All recipes are, in some way, an exploration of the link between food and memory. - Yotam Ottolenghi  

There are things that remind me, tugging me into the past, the scent of homemade bread and oatmeal cookies, the taste of sun ripened tomatoes still hot from the summer garden. These things tell me who I am, help to define my childhood, sticking pieces of me together, white gravy filling the spaces around my heart. Maybe not healthy but very, very good. 

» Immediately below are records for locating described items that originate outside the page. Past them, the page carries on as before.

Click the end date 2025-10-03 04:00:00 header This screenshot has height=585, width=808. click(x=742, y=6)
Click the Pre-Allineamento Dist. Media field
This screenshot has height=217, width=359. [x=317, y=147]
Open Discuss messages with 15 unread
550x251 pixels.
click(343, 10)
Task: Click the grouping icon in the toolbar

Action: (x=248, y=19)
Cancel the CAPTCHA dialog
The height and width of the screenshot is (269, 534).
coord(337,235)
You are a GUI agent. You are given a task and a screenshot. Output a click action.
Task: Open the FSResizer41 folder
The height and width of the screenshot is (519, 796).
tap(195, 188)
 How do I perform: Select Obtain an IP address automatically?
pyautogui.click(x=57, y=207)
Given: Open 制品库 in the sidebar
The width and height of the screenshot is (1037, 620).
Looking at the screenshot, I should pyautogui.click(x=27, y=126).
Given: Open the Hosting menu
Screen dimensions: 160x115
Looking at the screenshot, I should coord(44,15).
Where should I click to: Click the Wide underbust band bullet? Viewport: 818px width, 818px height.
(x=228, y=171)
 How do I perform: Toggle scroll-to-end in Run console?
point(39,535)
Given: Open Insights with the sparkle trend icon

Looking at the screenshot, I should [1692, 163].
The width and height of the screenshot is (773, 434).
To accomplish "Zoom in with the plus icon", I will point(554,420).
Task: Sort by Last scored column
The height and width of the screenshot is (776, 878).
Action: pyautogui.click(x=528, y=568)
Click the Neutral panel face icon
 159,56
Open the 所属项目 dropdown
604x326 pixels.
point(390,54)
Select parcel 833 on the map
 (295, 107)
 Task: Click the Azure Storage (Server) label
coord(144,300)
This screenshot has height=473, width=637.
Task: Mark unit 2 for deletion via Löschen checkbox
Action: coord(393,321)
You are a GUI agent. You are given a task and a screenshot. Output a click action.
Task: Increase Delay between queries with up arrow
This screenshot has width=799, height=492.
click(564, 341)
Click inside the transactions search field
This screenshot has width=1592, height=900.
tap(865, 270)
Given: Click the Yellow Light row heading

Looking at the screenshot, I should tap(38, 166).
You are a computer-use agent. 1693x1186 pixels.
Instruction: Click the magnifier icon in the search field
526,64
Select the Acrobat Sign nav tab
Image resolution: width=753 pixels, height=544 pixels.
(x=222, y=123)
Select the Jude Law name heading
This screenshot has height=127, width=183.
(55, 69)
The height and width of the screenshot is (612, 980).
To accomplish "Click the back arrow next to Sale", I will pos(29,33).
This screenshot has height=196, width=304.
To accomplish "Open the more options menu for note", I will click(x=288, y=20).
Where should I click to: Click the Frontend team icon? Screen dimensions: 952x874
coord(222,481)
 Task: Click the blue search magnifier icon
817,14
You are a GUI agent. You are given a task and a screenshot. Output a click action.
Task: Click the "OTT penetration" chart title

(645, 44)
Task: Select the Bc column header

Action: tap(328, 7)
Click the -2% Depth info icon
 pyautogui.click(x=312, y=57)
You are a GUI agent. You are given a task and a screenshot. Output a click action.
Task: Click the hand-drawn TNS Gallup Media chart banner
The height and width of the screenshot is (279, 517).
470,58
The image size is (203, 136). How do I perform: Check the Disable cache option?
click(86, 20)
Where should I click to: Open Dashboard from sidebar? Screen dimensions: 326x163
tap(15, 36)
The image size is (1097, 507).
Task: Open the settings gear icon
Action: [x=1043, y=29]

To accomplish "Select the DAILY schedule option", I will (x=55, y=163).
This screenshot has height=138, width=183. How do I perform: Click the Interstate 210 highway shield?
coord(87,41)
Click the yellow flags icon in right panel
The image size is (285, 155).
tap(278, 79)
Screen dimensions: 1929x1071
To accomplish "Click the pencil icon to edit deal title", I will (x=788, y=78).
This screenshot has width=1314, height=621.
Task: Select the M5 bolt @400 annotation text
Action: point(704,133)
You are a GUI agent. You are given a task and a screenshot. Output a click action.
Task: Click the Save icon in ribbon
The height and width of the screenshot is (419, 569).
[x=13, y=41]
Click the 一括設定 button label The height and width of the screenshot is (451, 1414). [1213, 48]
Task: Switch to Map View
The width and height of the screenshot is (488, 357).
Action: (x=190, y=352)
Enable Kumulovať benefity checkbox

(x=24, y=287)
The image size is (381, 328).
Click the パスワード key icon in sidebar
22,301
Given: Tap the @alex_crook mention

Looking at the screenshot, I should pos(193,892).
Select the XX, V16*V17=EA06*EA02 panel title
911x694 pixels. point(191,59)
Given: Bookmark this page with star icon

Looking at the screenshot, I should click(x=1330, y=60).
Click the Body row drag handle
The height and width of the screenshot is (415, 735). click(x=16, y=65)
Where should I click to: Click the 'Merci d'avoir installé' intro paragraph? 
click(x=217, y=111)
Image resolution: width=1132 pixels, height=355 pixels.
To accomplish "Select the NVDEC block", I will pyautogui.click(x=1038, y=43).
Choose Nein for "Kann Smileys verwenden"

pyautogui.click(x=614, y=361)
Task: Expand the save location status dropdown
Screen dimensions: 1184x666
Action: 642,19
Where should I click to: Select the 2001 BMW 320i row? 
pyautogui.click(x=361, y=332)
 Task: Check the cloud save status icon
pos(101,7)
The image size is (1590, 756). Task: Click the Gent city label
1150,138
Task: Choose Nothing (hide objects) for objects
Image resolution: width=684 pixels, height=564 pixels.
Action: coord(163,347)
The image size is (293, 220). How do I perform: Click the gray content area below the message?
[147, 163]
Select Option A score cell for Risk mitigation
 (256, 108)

I cook from memory. Sometimes I look up a new recipe, add it to the crowd of instructions spinning around in my head, but after I’ve cooked it once I rarely refer to it again. I cook things from childhood, seeing my great grandmother and mom at the stove, listening to the sizzle in the pan. Over the years Thai and Indian curries, spicy  boiled peanuts from the Deep South, Spanish cheeses and olives have joined the rotation, pomegranates and citrus fruit, reminding us of the countries we’ve lived in and loved, reinforcing memory; sweet tea and white gravy, chicken tikka masla and naan, peanut butter cookies and German chocolate cake.

Over time I've cobbled together my own menu, things that come from neither family or friends, recipes pulled from books or Pinterest at 2AM. Sometimes I wonder what it is my kids will remember when they're older, what dinner will they take with them when they go? I promise not to laugh if one of them calls after they've burned dinner beyond recognition and set the smoke alarm off. We've all been there.